#### Provided data ####
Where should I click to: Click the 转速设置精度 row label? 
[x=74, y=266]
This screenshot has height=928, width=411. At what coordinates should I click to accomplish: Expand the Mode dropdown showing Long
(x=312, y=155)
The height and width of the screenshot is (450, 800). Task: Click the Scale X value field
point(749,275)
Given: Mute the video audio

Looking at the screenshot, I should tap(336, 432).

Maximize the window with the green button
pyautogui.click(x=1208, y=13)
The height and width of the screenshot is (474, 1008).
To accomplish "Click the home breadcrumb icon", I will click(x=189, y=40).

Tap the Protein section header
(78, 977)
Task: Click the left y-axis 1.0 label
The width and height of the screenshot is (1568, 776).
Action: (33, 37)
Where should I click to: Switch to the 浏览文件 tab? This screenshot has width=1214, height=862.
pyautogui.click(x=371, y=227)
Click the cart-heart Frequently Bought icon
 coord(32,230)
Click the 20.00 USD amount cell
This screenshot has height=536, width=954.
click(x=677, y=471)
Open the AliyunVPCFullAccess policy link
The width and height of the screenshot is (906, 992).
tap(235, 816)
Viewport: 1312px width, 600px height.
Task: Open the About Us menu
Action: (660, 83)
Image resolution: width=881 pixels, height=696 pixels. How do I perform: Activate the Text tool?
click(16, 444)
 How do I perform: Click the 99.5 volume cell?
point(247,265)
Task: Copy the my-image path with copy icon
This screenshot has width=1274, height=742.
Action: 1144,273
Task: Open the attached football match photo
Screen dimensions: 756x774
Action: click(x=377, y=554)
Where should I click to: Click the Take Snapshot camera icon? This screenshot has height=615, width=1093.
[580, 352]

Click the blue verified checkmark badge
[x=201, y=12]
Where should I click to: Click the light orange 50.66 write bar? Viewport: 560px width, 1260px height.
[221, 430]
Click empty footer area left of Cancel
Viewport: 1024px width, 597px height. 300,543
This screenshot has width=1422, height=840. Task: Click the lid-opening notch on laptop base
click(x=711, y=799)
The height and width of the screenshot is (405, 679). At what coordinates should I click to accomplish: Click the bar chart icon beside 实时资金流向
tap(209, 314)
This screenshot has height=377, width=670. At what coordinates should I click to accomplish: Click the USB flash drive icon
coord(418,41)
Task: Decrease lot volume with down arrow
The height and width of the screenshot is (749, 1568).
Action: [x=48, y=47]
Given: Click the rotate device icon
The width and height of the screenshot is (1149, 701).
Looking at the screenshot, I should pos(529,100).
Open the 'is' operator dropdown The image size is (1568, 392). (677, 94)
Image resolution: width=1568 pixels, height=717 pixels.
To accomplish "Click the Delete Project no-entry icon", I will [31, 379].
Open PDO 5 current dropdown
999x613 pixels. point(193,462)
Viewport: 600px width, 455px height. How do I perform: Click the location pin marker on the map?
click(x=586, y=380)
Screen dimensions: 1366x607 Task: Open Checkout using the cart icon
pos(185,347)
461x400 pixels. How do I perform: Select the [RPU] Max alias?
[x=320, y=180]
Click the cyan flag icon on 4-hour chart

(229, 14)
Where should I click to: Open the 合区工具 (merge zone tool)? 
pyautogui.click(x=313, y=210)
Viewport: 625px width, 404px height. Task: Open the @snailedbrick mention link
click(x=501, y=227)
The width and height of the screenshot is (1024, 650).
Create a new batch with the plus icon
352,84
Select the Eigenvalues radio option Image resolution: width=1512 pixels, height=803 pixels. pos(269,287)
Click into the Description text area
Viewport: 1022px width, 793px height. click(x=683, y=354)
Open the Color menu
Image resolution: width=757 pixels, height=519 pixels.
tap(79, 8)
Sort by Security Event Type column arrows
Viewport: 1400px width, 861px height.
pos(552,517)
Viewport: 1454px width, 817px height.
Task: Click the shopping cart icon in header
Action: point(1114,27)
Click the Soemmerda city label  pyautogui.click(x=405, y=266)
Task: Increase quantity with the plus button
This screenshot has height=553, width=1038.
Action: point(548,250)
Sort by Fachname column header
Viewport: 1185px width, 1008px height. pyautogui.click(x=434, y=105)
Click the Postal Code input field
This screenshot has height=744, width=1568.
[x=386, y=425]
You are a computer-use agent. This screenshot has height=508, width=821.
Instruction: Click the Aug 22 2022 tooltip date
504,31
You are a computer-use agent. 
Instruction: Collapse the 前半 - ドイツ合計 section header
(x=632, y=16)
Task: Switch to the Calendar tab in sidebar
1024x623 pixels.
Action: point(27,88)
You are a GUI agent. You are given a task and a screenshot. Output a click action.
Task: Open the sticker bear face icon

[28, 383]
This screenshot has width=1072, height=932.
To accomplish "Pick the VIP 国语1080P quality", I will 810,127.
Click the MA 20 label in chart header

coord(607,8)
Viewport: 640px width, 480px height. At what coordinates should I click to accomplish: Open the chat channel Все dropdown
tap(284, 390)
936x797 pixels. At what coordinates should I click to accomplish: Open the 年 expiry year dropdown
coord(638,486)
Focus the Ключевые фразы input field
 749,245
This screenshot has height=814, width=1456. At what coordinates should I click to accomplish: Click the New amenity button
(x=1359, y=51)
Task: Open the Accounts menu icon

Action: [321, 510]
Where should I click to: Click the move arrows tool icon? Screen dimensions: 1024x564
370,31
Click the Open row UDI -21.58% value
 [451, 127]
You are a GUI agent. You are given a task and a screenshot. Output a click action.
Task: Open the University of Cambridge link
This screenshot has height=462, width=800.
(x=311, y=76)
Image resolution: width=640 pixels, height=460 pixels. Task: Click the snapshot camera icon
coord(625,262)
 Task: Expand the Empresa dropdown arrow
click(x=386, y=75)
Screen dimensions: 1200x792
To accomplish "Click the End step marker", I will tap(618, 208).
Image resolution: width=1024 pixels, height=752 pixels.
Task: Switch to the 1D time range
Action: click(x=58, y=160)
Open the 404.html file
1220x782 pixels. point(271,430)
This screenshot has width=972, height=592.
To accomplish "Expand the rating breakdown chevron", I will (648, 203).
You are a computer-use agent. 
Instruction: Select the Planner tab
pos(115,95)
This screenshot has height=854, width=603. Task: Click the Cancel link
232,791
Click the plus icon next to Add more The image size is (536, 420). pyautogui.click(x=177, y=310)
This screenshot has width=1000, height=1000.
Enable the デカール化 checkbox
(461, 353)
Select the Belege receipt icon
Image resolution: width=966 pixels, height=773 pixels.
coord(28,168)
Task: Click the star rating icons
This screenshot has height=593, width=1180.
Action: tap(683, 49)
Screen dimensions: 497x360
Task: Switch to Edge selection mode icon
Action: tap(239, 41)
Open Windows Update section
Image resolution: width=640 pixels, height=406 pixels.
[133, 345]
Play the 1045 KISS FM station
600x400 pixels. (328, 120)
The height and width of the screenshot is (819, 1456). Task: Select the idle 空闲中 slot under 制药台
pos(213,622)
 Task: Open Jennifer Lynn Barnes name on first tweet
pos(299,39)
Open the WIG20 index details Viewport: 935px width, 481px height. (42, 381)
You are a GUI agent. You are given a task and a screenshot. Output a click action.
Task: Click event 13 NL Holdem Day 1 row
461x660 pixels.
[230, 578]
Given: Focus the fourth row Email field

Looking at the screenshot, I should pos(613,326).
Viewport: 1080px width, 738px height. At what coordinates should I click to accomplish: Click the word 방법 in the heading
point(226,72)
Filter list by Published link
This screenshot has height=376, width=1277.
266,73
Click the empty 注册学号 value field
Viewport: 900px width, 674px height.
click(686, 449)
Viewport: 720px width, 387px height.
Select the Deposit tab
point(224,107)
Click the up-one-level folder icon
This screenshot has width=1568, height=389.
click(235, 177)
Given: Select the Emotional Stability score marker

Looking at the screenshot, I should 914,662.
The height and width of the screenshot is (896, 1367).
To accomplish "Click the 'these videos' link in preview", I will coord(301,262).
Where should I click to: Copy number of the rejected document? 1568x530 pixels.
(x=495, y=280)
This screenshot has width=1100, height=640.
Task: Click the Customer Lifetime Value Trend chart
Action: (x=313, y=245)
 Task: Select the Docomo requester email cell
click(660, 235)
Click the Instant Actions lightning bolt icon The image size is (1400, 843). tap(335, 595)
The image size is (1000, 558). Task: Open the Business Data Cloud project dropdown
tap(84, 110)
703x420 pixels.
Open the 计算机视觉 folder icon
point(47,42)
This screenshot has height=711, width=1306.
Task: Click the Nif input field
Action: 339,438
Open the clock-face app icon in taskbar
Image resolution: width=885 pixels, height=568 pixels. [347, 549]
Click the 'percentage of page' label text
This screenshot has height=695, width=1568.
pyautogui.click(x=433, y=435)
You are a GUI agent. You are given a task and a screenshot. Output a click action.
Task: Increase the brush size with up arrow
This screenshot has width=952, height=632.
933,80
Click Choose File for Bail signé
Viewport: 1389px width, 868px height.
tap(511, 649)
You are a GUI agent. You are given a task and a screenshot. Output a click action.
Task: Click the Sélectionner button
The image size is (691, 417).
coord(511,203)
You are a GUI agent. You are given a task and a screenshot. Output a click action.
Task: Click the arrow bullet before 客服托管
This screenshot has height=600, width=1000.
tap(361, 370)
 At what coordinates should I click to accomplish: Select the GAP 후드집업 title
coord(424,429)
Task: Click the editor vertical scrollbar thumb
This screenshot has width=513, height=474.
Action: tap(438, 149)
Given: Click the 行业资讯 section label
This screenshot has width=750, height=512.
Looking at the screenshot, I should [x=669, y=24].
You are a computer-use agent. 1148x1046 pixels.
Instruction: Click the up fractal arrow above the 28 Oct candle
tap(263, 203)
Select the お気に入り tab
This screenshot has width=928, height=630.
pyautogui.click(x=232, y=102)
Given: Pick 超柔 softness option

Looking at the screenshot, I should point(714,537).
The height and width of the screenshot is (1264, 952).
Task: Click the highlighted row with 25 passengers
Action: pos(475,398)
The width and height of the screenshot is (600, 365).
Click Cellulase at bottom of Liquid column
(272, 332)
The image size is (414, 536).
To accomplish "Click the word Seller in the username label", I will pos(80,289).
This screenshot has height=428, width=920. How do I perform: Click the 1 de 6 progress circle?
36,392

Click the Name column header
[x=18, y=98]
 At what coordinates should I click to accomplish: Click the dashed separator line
####
→ Exercise prompt
Return the line where "The image size is (414, 536)." appears, then every line after it to the end of the listing, all exactly as written.

→ Response below
The image size is (414, 536).
To accomplish "Click the word Seller in the username label", I will pos(80,289).
This screenshot has height=428, width=920. How do I perform: Click the 1 de 6 progress circle?
36,392

Click the Name column header
[x=18, y=98]
 At what coordinates should I click to accomplish: Click the dashed separator line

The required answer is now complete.